Martadinata, Laksamana Laut. R.E
Raden Eddy Martadinata mendapat kesempatan studi di Zeevanit Technology School (Sekolah Teknik Pelayaran_ di Jakarta namun tidak selesai karena Indonesia diduduki Jepang. Kemudian dia masuk Sekolah Pelayaran Tinggi yang diselenggarakan Jepang. Prestasinya yang menonjol menjadikannya guru bantu, dan pada tahun 1944 diangkat sebagai Nahkoda Kapal Pelatih. Pengalamannya selama pendidikan bermanfaat besar dalam perjuangannya mempertahankan kemerdekaan Republik Indonesia. Martadinata berhasil merebut beberapa buah kapal milik Jepang di Pasar Ikan Jakarta. kemudian Tanjung Priok dan Jalan Budi Utomo Jakarta dapat dikuasainya.
Setelah terbentuk BKR, membentuk BKR Laut yang berkembang menjadi ALRI. Sebagai Wakil Kepala Staf Angkatan Laut Daerah Aceh, mengkoordinir kegiatan armada penyelundupan senjata dari luar negeri untuk meningkatkan kemampuan perjuangan. Pada tahun 1953, Martadinata mengikuti pendidikan United States Navy Post Graduate School di AS berpangkat Mayor Laut. Kemudian bersama Yos Sudarso mendapat tugas khusus selama tiga tahun di Italia untuk mengawasi pembuatan kapal-kapal yang dipesan ALRI.

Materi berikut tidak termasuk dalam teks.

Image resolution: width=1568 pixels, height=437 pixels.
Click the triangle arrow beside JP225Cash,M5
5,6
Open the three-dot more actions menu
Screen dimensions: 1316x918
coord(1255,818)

Ketika kembali ke tanah air, terjadi pergolakan di tubuh ALRI. Martadinata ditugaskan menyelesaikannya serta membangun kekuatan ALRI, dan diangkat menjadi KASAL-RI menggantikan Laksamana Laut Subiakto. Pada saat G30S/PKI terjadi, sebagai Menteri/Panglima AL, Martadinata mengutuk pemberontakan itu akibatnya Martadinata diberhentikan oleh Presiden Soekarno.
Setelah era Orde Baru, menjadi Duta Besar untuk Pakistan. Pada 6 Oktober 1966 wafat akibat kecelakaan helikopter yang meledak di udara lalu menabrak bukit di Riung Gunung, Puncak Pass, Jawa Barat dan dimakamkan di TMP Kalibata, Jakarta Selatan.
Nilai Kepribadian Luhur yang Dimiliki
Seorang guru bantu, nahkoda kapal pelatih, pernah menjadi KASAL-RI dan duta besar di Pakistan ini adalah pahlawan BKR Laut, pengembang cikal bakal ALRI mengabdi pada negara dengan prinsip yang sangat kuat tak pernah goyah.